Yaroslav Krushelnitskiy

Personal information
- Date of birth: 16 March 1983 (age 42)
- Place of birth: G'uzor, Uzbek SSR, Soviet Union
- Height: 1.86 m (6 ft 1 in)
- Position: Defender

Senior career*
- Years: Team / Apps / (Gls)
- 2002–2003: Pakhtakor Tashkent / 31 / (2)
- 2004: Rotor Volgograd / 1 / (0)
- 2005–2006: Navbahor Namangan / 44 / (4)
- 2007: Andijan / 20 / (2)
- 2008: Nasaf Qarshi / 28 / (0)
- 2009: Qizilqum Zarafshon / 16 / (2)
- 2010–2011: Shurtan Guzar / 39 / (4)
- 2012: Mes Sarcheshmeh / 2 / (0)
- 2012–2013: Shurtan Guzar / 33 / (0)
- 2014: Felda United F.C. / 10 / (0)
- 2015: Andijan / 0 / (0)
- 2015–2016: Oqtepa

International career
- 2010: Uzbekistan / 4 / (0)

Managerial career
- 2019: Oqtepa

= Yaroslav Krushelnitskiy =

Uzbekistani footballer

Yaroslav Krushelnitskiy (Ярослав Крушельницкий; born 16 March 1983) is an Uzbekistani football coach and a former Uzbekistani international defender.

==Career==

===FC Shurtan Guzar===
He joined FC Shurtan Guzar in 2010 and prolonged his contract with club for another one year.
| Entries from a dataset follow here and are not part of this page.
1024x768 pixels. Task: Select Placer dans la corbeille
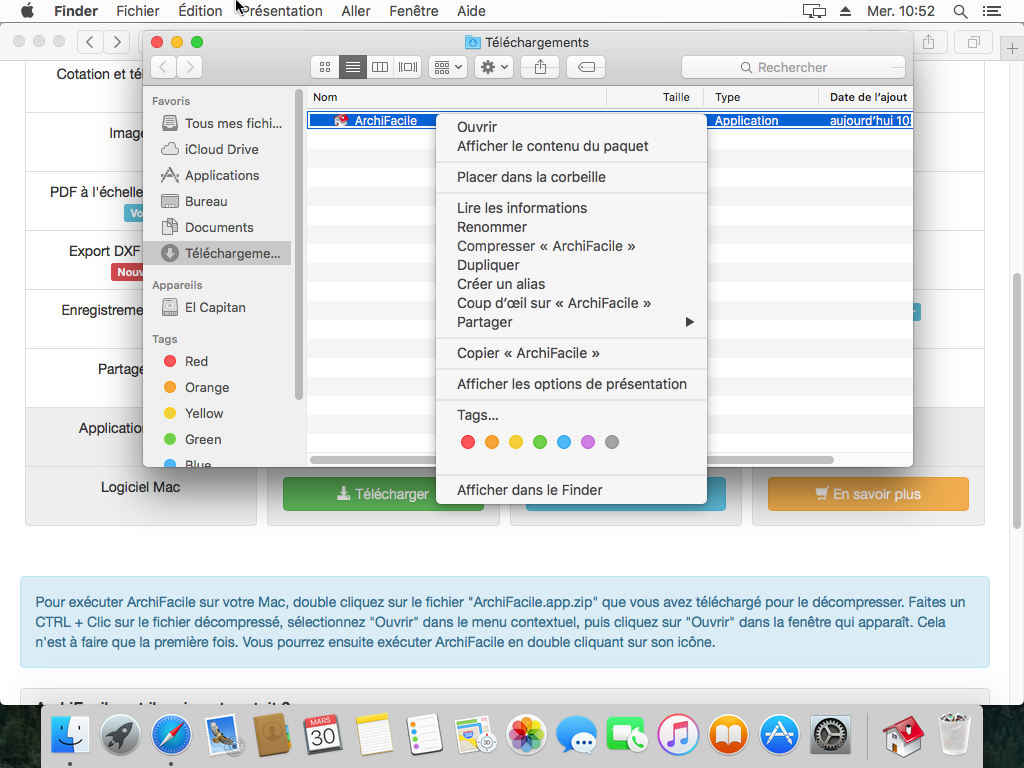pos(531,177)
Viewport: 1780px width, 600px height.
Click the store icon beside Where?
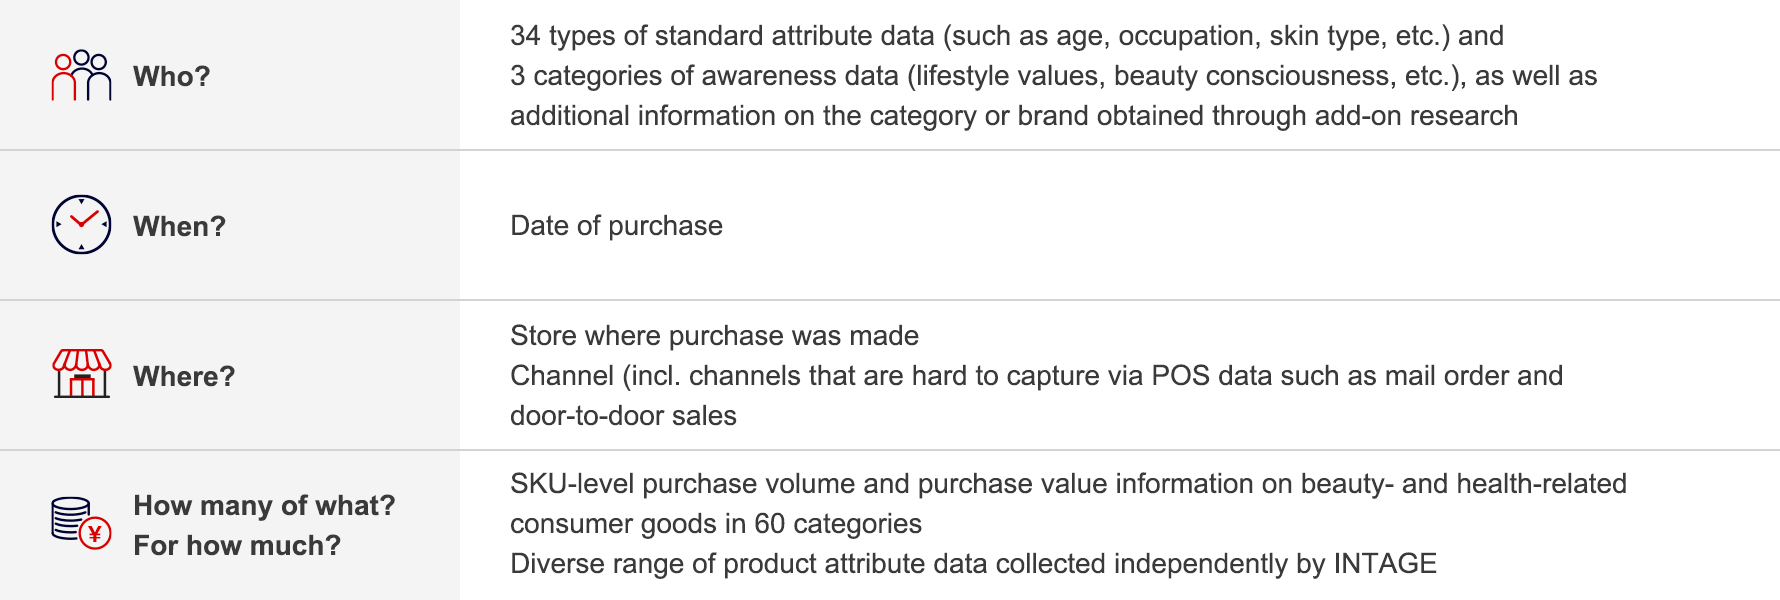pos(81,374)
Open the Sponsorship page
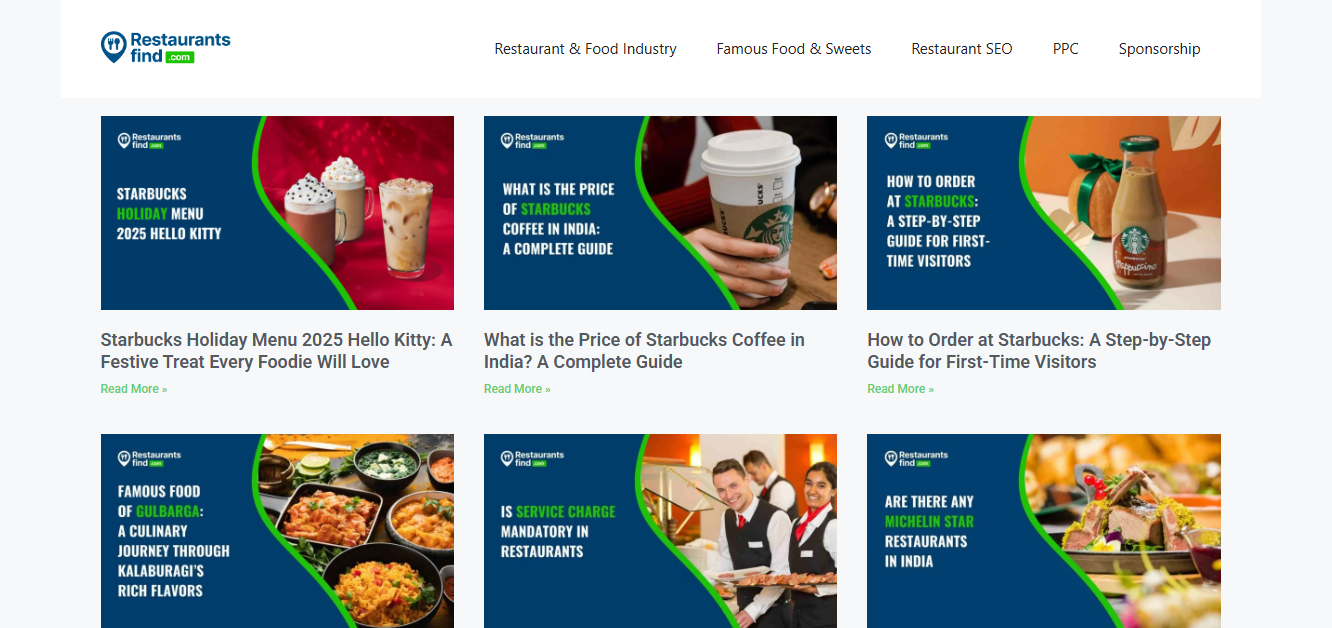 1159,49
After the end of 2011 season he moved to Mes Sarcheshmeh of Iran Pro League. In February 2012 he joined FC Shurtan Guzar back.

===International===
He made his international debut with Uzbekistan in a 0–1 loss against Albania on 8 August 2010. Krushelnitskiy was injured in 2010 and could not participate in the 2011 AFC Asian Cup.